How To Adjust The 50-30-20 Rule To Best Suit Your Unique Financial Situation
Depending on your own unique financial situation, you should adjust the percentage allocation accordingly to best help you achieve your financial goals.
As you already know, there are three components in this 50-30-20 financial rule of thumb:
- Spending on Needs
- Spending on Wants
- Spending on Savings, Debt repayment & Investments
So, how do you decide what percentage of income should be allocated to each?
Let’s use my own personal budgeting as an example.
Right now, I have paid off my mortgage and I don’t have other debts ( I also have no intention to get myself into any debt in the future).
So, for my financial goals, I am focusing on investing for early retirement.

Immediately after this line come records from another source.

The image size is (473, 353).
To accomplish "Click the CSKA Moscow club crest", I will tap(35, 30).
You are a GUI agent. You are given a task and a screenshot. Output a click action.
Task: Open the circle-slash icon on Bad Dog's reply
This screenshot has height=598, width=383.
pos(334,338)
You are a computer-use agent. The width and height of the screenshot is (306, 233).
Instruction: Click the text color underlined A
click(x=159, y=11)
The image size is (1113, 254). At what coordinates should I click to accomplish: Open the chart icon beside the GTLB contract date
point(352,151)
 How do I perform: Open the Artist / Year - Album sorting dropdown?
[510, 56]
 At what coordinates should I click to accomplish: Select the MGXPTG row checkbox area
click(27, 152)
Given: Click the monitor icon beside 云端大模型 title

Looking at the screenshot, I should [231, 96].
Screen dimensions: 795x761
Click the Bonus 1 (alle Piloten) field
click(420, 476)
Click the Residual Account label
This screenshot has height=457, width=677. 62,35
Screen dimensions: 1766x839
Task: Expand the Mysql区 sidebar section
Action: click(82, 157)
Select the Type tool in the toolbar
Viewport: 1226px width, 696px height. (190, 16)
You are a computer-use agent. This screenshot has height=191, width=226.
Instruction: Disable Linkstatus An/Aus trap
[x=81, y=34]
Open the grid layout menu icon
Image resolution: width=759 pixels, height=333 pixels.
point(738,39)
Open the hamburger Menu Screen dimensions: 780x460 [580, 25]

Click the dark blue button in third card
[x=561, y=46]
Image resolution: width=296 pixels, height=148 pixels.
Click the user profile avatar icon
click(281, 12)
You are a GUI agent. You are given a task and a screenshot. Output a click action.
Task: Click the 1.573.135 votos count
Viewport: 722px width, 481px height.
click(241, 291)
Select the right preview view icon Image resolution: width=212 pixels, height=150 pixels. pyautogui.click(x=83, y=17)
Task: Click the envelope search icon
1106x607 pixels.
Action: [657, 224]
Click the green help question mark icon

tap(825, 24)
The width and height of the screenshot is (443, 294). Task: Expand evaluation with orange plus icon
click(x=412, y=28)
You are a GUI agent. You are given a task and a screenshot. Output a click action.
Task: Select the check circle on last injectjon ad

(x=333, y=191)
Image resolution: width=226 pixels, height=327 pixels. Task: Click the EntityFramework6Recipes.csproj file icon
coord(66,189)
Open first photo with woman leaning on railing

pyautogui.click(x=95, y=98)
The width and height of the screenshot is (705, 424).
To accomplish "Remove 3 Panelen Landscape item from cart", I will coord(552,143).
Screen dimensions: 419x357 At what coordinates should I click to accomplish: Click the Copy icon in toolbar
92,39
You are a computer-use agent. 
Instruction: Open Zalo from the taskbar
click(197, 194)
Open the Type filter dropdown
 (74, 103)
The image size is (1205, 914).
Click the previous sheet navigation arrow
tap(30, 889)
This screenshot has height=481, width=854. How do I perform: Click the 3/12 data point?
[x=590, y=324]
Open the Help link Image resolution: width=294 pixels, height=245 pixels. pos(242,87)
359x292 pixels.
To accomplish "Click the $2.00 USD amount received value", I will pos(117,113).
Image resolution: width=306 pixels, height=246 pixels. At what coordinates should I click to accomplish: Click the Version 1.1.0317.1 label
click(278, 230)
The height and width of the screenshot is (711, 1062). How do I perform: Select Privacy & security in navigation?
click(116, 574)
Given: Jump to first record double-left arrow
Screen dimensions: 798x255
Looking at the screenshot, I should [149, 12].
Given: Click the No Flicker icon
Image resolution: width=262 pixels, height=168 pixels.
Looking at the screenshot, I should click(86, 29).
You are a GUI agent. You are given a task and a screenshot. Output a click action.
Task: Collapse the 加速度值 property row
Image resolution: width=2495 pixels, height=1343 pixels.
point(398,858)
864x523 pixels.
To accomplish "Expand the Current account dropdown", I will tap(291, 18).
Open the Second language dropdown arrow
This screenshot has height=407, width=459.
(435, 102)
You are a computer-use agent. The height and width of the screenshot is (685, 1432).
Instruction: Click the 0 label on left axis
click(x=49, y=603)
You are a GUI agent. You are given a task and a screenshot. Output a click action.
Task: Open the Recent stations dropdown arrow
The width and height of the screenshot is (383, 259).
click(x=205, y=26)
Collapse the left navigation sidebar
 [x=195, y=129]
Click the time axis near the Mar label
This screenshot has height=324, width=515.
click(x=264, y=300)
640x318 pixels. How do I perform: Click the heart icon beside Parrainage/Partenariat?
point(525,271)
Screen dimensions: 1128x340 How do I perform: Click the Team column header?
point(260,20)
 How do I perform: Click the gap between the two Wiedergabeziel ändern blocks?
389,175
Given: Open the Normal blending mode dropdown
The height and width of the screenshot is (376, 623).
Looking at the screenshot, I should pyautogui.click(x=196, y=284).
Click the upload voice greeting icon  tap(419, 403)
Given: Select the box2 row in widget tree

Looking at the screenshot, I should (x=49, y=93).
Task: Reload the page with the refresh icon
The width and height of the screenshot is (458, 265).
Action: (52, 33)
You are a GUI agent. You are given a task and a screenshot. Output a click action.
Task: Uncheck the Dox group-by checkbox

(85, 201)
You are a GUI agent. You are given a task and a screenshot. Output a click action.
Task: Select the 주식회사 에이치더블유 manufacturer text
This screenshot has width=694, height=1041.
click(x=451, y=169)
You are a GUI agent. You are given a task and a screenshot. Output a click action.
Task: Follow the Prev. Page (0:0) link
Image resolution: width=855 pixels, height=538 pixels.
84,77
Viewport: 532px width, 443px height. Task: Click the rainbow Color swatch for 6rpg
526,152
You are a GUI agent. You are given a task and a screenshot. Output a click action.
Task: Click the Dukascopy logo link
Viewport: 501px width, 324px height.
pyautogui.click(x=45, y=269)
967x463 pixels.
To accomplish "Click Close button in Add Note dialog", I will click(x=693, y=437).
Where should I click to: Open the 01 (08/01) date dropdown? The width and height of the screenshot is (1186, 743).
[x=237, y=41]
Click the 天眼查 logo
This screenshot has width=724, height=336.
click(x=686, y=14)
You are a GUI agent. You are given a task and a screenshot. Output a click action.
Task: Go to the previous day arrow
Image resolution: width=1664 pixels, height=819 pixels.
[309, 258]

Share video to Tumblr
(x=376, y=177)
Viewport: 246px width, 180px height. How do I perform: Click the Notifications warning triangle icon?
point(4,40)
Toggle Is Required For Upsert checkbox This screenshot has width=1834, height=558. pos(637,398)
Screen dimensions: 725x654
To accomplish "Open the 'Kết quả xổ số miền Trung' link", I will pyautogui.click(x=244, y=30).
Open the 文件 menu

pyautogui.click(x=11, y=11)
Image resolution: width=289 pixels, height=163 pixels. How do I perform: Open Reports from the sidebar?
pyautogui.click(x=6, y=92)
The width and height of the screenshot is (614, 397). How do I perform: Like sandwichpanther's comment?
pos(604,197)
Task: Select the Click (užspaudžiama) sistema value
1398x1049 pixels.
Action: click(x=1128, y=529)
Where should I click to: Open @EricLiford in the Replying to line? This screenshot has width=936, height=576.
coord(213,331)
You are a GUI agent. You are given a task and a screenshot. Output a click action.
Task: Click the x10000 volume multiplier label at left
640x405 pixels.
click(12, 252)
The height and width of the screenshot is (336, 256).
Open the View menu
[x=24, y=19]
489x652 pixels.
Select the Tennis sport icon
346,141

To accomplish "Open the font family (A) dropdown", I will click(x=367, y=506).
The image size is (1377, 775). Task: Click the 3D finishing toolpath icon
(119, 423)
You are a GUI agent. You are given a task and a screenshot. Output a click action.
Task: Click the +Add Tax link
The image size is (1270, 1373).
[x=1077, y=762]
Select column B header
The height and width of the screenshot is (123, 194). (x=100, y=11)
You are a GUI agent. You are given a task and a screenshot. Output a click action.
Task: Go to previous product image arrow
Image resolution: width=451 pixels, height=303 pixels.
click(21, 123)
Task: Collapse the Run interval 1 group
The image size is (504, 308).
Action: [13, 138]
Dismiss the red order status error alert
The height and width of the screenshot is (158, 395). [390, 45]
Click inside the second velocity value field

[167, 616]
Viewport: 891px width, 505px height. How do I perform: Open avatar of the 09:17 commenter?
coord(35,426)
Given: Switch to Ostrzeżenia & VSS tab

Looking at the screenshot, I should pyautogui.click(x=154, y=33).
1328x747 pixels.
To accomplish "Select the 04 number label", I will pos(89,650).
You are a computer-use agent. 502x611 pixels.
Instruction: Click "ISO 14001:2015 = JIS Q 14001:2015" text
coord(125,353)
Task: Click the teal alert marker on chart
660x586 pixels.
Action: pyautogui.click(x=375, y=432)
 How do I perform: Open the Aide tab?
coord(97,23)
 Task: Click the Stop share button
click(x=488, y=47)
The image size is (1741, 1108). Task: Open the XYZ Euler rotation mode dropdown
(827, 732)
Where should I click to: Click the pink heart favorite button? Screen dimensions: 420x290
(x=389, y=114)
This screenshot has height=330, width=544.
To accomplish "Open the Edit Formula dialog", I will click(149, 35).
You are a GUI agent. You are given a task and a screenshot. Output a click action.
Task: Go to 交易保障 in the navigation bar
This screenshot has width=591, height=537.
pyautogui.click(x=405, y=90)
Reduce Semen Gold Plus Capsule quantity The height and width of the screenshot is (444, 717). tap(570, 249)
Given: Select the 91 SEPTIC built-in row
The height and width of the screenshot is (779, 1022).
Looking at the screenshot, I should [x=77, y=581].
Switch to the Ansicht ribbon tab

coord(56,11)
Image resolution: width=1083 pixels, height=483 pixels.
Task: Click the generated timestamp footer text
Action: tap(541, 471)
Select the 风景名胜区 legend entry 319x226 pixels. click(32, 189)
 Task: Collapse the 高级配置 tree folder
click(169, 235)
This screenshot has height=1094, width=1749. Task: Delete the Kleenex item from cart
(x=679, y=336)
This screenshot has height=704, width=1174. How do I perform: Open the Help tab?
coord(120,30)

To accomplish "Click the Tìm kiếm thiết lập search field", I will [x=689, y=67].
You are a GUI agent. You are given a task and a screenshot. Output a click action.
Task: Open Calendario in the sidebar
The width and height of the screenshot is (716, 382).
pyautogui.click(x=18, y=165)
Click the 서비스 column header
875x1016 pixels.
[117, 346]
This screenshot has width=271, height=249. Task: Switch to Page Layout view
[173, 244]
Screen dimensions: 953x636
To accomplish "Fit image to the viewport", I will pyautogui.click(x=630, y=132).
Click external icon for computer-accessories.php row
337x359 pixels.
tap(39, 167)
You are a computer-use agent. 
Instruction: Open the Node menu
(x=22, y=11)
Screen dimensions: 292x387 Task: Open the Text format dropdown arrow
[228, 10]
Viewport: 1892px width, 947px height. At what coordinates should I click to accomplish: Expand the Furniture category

This is a long term financial goal.
For me, I am planning to build an investment portfolio that is going to generate a passive income of at least $10,000 a month in the future.
To reach that goal, I must save as much money as possible every month and put it into my investment portfolio.
So, when I create my budget, I want to maximize my percentage allocation for savings and investments.
As for my essential expenses, it’s mostly food, utilities, transportation and child-related expenses.
Budgeting for my essential expense is not too difficult because some are fixed expenses.
For example, my phone bill, insurance premiums and my son’s school fee are fixed monthly cost.
For variable essential expenses such as food and transportation, I always set a dollar amount limit on these to allow me to stick to my budget.
As for my discretionary spending, I intentionally keep it low compared to most of my friends because I prefer a minimalist lifestyle.
Now, based on my situation, my budget allocation would look something like this:
- 40% on Needs
- 15% on Wants
- 45% on Retirement Investments
Remember that everyone’s financial situation is different and we all have different financial goals.
So, what works for me might not be suitable for you.
But, the principle behind it is still the same.
You can apply the same principle to design a budget that is best for you.
Steveark says
Very nice examples of why rules of thumb aren’t good enough for making major decisions. Personal finance really is very personal!